GamiBench: Evaluating Spatial Reasoning and 2D-to-3D Planning Capabilities of MLLMs with Origami Folding Tasks
Keywords: LLMs, Spatial Reasoning, Origami, Multimodal Reasoning, Spatial Planning, Benchmark, Dataset, Multimodal, MLLMs, VLMs
TL;DR: GamiBench is an origami-inspired benchmark that tests MLLMs’ spatial reasoning and 2D-to-3D planning across views, introducing VC and IFSR metrics that expose key limitations.

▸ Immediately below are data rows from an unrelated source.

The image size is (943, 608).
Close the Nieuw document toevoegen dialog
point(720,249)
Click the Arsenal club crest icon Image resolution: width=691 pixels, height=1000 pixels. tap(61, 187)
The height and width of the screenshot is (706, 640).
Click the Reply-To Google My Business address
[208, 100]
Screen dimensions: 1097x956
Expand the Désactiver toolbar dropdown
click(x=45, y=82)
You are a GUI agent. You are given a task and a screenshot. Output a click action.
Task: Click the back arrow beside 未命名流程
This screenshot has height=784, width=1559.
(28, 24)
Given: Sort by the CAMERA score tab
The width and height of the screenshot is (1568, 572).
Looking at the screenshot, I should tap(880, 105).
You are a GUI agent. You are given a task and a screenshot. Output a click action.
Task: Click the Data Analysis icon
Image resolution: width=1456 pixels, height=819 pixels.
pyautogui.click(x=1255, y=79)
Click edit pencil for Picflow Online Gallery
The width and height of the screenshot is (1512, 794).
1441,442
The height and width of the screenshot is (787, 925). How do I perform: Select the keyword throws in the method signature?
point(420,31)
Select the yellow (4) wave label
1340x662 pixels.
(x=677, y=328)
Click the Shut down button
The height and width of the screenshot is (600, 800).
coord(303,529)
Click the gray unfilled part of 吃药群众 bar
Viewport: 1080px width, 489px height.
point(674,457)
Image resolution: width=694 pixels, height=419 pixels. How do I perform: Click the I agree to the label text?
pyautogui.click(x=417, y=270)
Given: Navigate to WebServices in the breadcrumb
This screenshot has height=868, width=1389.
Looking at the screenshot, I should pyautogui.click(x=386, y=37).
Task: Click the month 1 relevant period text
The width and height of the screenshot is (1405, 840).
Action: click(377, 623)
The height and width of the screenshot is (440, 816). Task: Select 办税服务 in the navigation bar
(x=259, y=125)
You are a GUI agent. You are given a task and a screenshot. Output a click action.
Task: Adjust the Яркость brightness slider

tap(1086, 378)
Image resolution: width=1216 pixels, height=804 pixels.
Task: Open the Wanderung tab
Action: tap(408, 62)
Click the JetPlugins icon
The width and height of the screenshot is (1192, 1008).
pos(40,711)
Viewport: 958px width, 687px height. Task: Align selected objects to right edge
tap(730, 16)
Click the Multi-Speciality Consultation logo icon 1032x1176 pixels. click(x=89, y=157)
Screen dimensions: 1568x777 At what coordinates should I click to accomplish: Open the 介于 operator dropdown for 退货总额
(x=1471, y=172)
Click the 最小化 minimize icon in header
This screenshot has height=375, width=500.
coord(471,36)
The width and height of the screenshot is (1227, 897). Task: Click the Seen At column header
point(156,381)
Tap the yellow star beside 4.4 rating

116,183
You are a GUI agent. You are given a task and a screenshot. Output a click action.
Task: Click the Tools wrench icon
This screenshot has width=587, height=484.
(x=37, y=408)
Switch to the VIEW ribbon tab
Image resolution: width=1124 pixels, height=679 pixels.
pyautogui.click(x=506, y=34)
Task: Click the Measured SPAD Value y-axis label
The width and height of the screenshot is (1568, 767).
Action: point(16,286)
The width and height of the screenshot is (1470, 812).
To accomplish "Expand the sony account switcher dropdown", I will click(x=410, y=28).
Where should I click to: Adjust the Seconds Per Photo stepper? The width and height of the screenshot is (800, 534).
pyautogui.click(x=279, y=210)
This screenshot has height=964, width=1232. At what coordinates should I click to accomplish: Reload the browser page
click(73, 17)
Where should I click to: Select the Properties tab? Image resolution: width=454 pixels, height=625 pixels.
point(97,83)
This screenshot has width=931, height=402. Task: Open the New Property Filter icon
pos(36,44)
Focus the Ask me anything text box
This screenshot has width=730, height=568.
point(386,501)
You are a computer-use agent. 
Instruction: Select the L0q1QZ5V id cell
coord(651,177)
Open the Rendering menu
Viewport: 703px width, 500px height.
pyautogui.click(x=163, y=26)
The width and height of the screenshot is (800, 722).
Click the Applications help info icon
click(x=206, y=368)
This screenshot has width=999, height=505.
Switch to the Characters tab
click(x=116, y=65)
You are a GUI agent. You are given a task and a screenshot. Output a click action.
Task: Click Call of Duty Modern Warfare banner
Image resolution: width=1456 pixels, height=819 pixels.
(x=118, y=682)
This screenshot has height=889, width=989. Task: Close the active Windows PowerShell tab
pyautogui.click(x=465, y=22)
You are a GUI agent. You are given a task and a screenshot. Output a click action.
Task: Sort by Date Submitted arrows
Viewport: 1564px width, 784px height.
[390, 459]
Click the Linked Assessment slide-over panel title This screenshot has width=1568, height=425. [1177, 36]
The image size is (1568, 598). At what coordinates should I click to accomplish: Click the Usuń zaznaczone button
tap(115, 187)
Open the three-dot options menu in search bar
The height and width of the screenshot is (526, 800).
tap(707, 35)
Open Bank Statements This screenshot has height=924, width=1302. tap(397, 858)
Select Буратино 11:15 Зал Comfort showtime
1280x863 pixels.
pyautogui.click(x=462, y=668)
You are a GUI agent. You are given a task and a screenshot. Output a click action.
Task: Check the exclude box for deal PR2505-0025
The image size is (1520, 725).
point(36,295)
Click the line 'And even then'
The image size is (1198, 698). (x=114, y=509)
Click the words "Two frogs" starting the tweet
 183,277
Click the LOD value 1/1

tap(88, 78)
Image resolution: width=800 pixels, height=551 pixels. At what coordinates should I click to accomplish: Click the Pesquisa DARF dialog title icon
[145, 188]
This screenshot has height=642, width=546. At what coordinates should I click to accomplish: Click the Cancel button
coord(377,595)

Abstract: Multimodal large language models (MLLMs) are proficient in perception and instruction-following, but they still struggle with spatial reasoning: the ability to mentally track and manipulate objects across multiple views and over time. Spatial reasoning is a key component of human intelligence, but most existing benchmarks focus on static images or final outputs, failing to account for the sequential and viewpoint-dependent nature of this skill. To close this gap, we introduce GamiBench, a benchmark designed to evaluate spatial reasoning and 2D-to-3D planning in MLLMs through origami-inspired folding tasks. GamiBench includes 186 regular and 186 impossible 2D crease patterns paired with their corresponding 3D folded shapes, produced from six distinct viewpoints across three visual question-answering (VQA) tasks: predicting 3D fold configurations, distinguishing valid viewpoints, and detecting impossible patterns. Unlike previous benchmarks that assess only final predictions, GamiBench holistically evaluates the entire reasoning process of the models; measuring cross-view consistency, physical feasibility through impossible-fold detection and interpretation of intermediate folding steps. It further introduces new diagnostic metrics—viewpoint consistency (VC) and impossible fold selection rate (IFSR)—to measure how well models handle folds of varying complexity. By linking geometric evaluation with sequential reasoning, GamiBench enables a comprehensive evaluation of state-of-the-art MLLMs, revealing significant limitations in spatial reasoning capabilities, such as multi-view inconsistency and difficulty detecting physically impossible folds. Our experiments show that even leading models such as GPT-5 and Gemini-2.5-Pro struggle on single-step spatial understanding, while other MLLMs tend to show highly variable or inconsistent answering trends. These contributions establish a standardized framework for evaluating and advancing geometric understanding and spatial reasoning in MLLMs. The GamiBench dataset and code will be made available upon publication.